According to Nguyen Duc Hong, vice director of Thong Nhat Rubber Co., Ltd, the company owns five manufacturing plants that provide supplementary goods in the fields of automobile, electricity, electronics, minerals, and mechanical engineering. However, such products can only be sold to secondary product suppliers and thereby, have insignificant added value.
For example, the company’s rubber antenna spring mounts are installed in Toyota’s Innova cars. However, the company can only sell this particular product to antenna suppliers of the Japanese automobile makers.
In addition, a company needs to grant international certificates for each specific product type in order to become an official supplier in GVC. The evaluation costs $15,000 per assessment and expires in three years, after which it needs to be renewed.
“Domestic firms cannot compete with foreign-owned suppliers in producing high added-value products, such as technological advancements, blueprints, and electronic components,” said Charles Kunaka, lead specialist on connectivity at WB.
Domestics firms are being constantly challenged as large-scale groups like Samsung, Toyota, and Ford trade with available global suppliers instead of local ones, Kunaka added.

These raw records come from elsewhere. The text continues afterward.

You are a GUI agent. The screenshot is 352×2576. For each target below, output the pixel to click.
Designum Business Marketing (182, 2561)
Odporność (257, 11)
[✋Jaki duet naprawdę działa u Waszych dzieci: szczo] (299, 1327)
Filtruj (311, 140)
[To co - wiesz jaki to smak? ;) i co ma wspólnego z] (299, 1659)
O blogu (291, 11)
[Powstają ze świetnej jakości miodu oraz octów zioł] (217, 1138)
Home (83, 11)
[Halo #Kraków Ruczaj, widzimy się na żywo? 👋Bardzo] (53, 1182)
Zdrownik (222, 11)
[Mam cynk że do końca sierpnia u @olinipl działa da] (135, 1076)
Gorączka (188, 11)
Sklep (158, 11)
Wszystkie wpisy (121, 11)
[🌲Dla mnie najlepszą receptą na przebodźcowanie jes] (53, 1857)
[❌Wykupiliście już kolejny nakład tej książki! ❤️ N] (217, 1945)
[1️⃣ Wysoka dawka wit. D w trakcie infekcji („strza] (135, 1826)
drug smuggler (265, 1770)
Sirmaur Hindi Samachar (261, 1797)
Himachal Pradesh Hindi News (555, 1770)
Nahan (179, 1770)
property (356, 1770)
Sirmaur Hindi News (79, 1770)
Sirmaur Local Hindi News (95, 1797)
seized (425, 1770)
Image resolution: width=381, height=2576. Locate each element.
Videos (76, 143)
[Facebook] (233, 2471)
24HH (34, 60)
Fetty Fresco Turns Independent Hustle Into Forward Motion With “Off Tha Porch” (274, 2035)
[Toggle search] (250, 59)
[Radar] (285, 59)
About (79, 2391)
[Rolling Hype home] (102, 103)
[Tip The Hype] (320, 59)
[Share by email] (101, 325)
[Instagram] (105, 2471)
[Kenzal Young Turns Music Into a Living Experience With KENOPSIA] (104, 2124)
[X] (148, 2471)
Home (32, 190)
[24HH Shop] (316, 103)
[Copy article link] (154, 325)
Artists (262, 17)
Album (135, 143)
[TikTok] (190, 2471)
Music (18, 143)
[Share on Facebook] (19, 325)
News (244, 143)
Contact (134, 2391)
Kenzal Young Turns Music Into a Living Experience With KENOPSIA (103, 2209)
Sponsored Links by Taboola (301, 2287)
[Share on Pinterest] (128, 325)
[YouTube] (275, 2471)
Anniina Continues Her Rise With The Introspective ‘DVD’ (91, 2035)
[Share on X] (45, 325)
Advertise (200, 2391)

Le Bich Loan, deputy director of the Saigon Hi-Tech Park Management Authority, addressed the capacity mismatch between local companies and foreign-invested ones. Foreign-invested enterprises (FIEs) tend to utilise global supply chain in manufacturing process in Vietnam.
In order to match foreign-invested manufacturers’ requirements, domestic companies should produce innovative goods with high quality, in consistent quantities, and at reasonable prices.
A representative of Samsung Vietnam said that the country should provide favourable conditions for prospective joint ventures with foreign-owned companies, expand production scale, upgrade manufacturing procedures and administration, support human resources training in order to prepare for technology transfer from FIEs.
Asya Akhlaque, senior economist at WB, also talked about how businesses should be supported by revamping procedures, administration, and management in governmental agencies. Likewise, local companies need to enhance labour capacity and upgrade infrastructure.